IMPROVEMENT OF HARD RED SPRING AND DURUM WHEAT FOR DISEASE RESISTANCE AND QUALITY USING GENETICS AND GENOMICS
Location: Cereal Crops Research
Title: New DNA Markers for High Molecular Weight Glutenin Subunits in Wheat
| Liu, Sixin - UNIV. OF MINNESOTA |
| Anderson, James - UNIV. OF MINNESOTA |
Submitted to: Theoretical and Applied Genetics
Publication Type: Peer Reviewed Journal
Publication Acceptance Date: August 30, 2008
Publication Date: September 17, 2008
Citation: Liu, S., Chao, S., Anderson, J.A. 2008. New DNA Markers for High Molecular Weight Glutenin Subunits in Wheat. Theoretical and Applied Genetics. 118:177-183
Interpretive Summary: End-use quality is one of the priorities of modern wheat breeding. Although inheritance of wheat quality traits are complex, high molecular weight (HMW) glutenins, a type of storage protein found in wheat grains, were previously found to play a major role in determining the bread making quality of wheat. The DNA sequences for genes encoding HMW glutenins have been well characterized. Previous reports have showed that DNA markers can be developed based on the known sequences and used in breeding programs to assist breeders in selecting breeding lines potentially carrying good quality traits through a lab process known as marker-assisted selection (MAS). In order to efficiently carry out MAS in the lab, high throughput genotyping techniques capable of processing a large number of samples are required. However, most of the previously reported DNA markers were found to be inadequate for genotyping using modern automated equipment. Therefore, the objective of this study was to develop and validate DNA markers suitable for high throughput MAS for HMW glutenins encoded by genes located on chromosomes 1A and 1D in wheat. We first used a set of 16 wheat cultivars carrying known HMW glutenins to determine if the DNA markers developed in this study could accurately predict their corresponding genes. Our results showed the three markers developed in this study, UMN19 associated with the 1A genes, and UMN25 and UMN26 associated with the 1D genes, matched perfectly with their known protein types. These three markers were then used to successfully genotype breeding populations of a total of 1,536 individuals following the high throughput genotyping process developed in our lab.

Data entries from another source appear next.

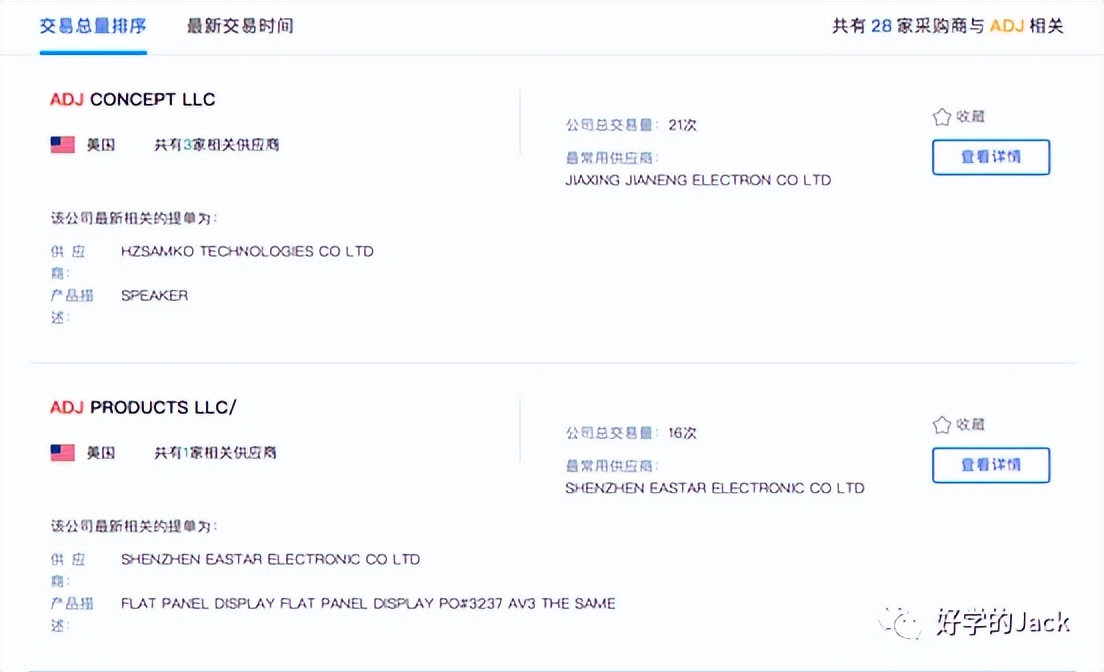The width and height of the screenshot is (1104, 672).
Task: Favorite ADJ PRODUCTS LLC with its star
Action: (x=941, y=425)
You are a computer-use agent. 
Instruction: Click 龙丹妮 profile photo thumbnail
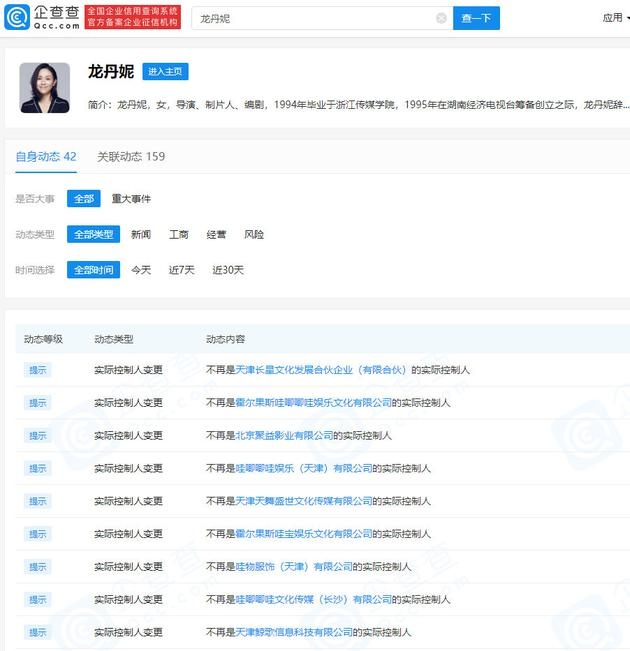coord(44,88)
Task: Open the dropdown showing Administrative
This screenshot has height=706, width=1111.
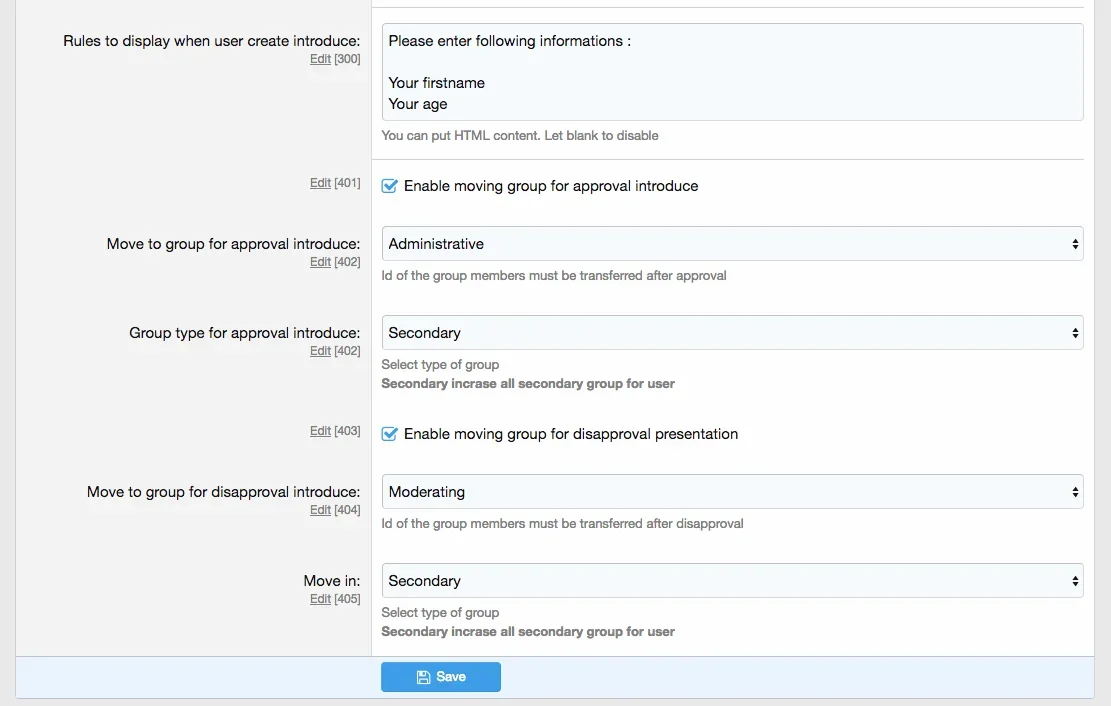Action: tap(732, 244)
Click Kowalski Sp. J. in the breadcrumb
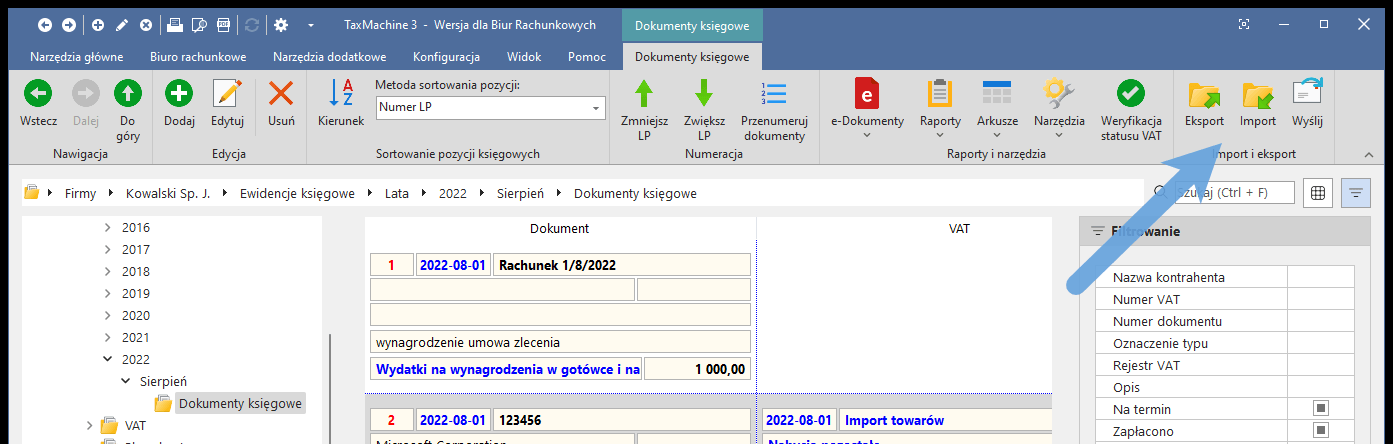This screenshot has width=1393, height=444. coord(167,193)
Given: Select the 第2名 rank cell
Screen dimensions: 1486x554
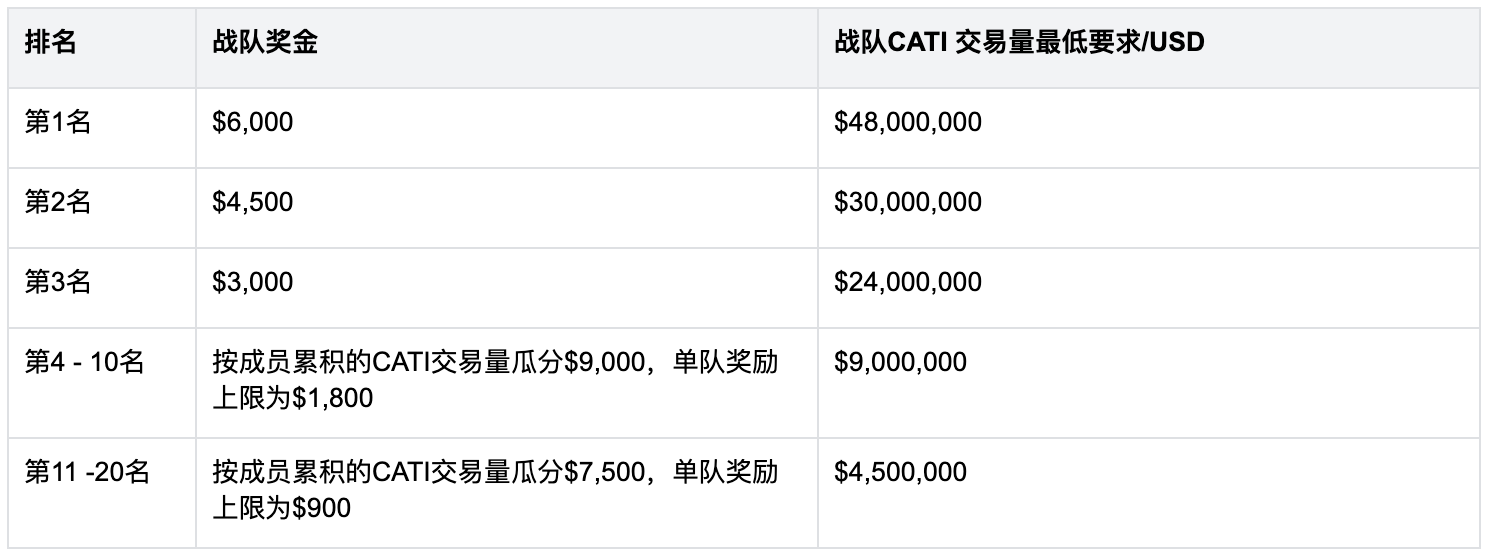Looking at the screenshot, I should click(x=58, y=202).
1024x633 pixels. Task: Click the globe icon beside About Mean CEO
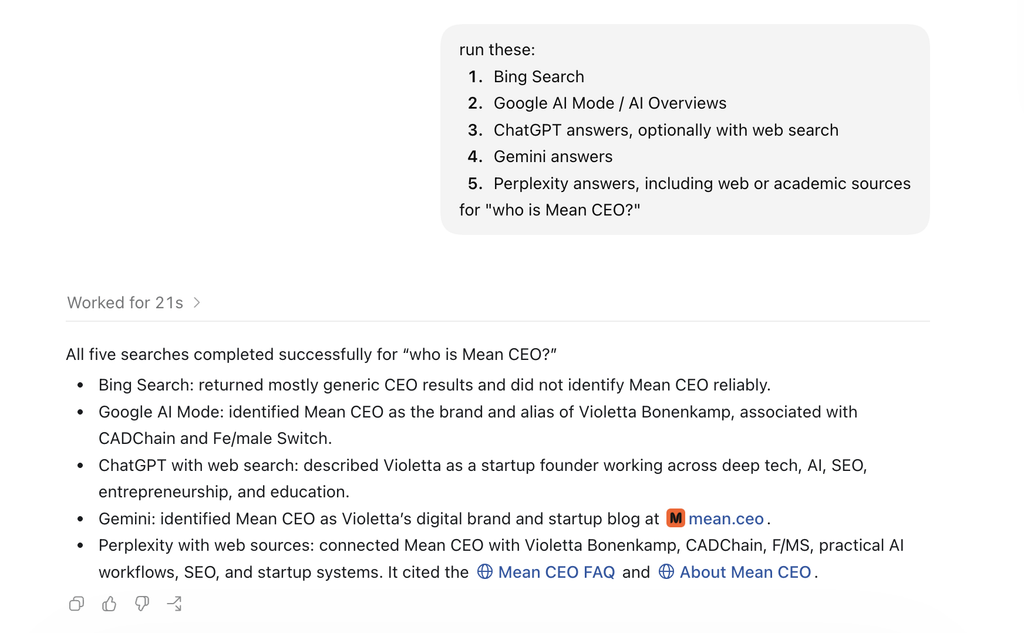point(666,572)
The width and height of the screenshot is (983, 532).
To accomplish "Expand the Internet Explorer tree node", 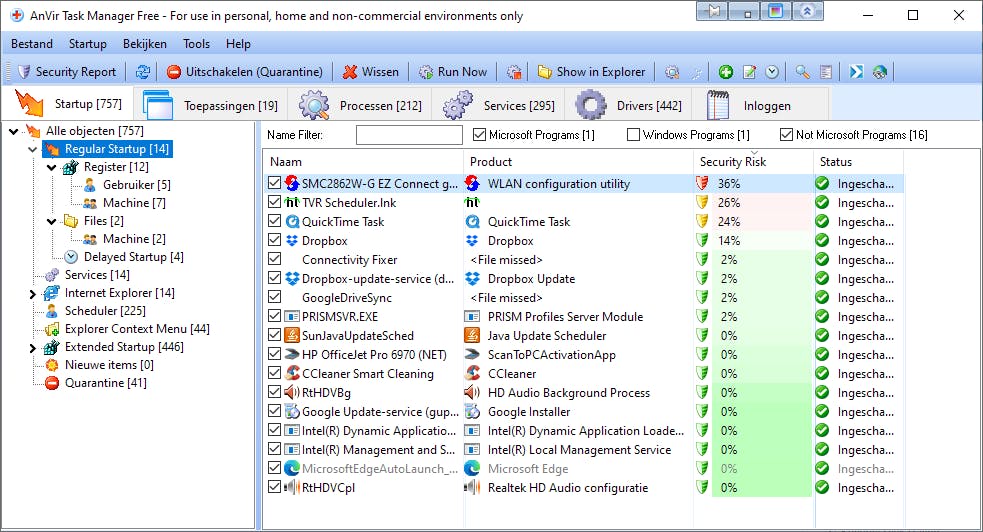I will [x=33, y=294].
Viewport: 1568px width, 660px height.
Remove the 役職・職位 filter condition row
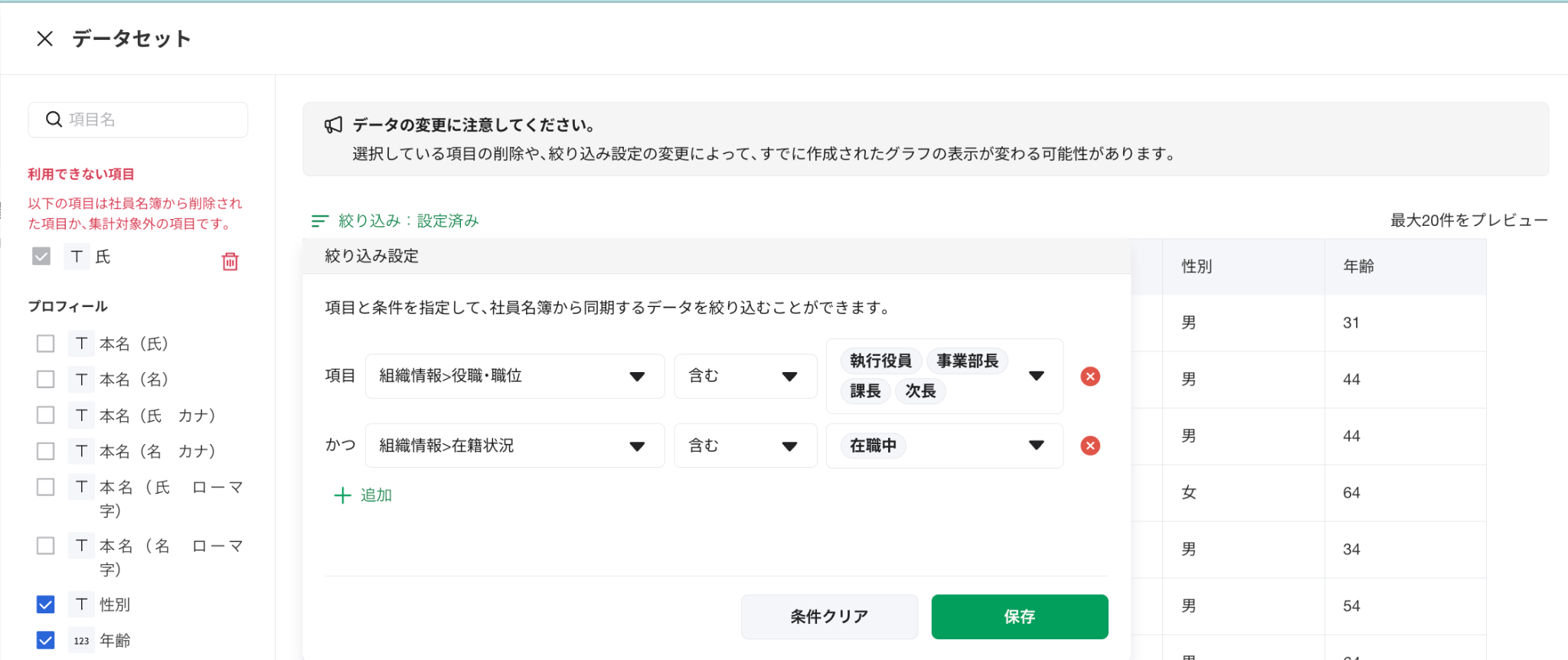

End-use quality is one of the priorities of modern wheat breeding. Even though quality is a complex trait, high molecular weight (HMW) glutenins play a major role in determining the bread making quality of wheat. DNA markers developed from the sequences of HMW glutenin genes were reported in several previous studies to facilitate marker-assisted selection (MAS). However, most of the previously available markers are dominant and amplify large DNA fragments, and thus are not ideal for genotyping using modern equipment. The objective of this study was to develop and validate co-dominant markers suitable for high throughput MAS for HMW glutenin subunits encoded at the Glu-A1 and Glu-D1 loci. Indels were identified by sequence alignment of allelic HMW glutenin genes, and were targeted to develop locus-specific co-dominant markers. Marker UMN19 was developed by targeting an 18-bp deletion in the coding sequence of subunit Ax2*. A single DNA fragment was amplified by marker UMN19, and was placed onto chromosome 1AL. Sixteen wheat cultivars of known HMW glutenin subunits were used to validate marker UMN19. The cultivars with subunit Ax2* amplified the 362-bp fragment as expected, and the 344-bp fragment was observed for cultivars with subunit Ax1 or the Ax-null allele. Two co-dominant markers UMN25 and UMN26 were developed by targeting the fragment size polymorphic sites between subunits Dx2 and Dx5, and between Dy10 and Dy12, respectively. The 16 wheat cultivars with known HMW glutenin subunit composition were genotyped with markers UMN25 and UMN26, and the genotypes perfectly matched their subunit types. Four F2 populations segregating for the Glu-A1 or Glu-D1 loci were successfully genotyped with UMN19, UMN25, and UMN26 using fluorescent labeling of PCR products separated and analyzed with the Applied Biosystems 3130xl Genetic Analyzer.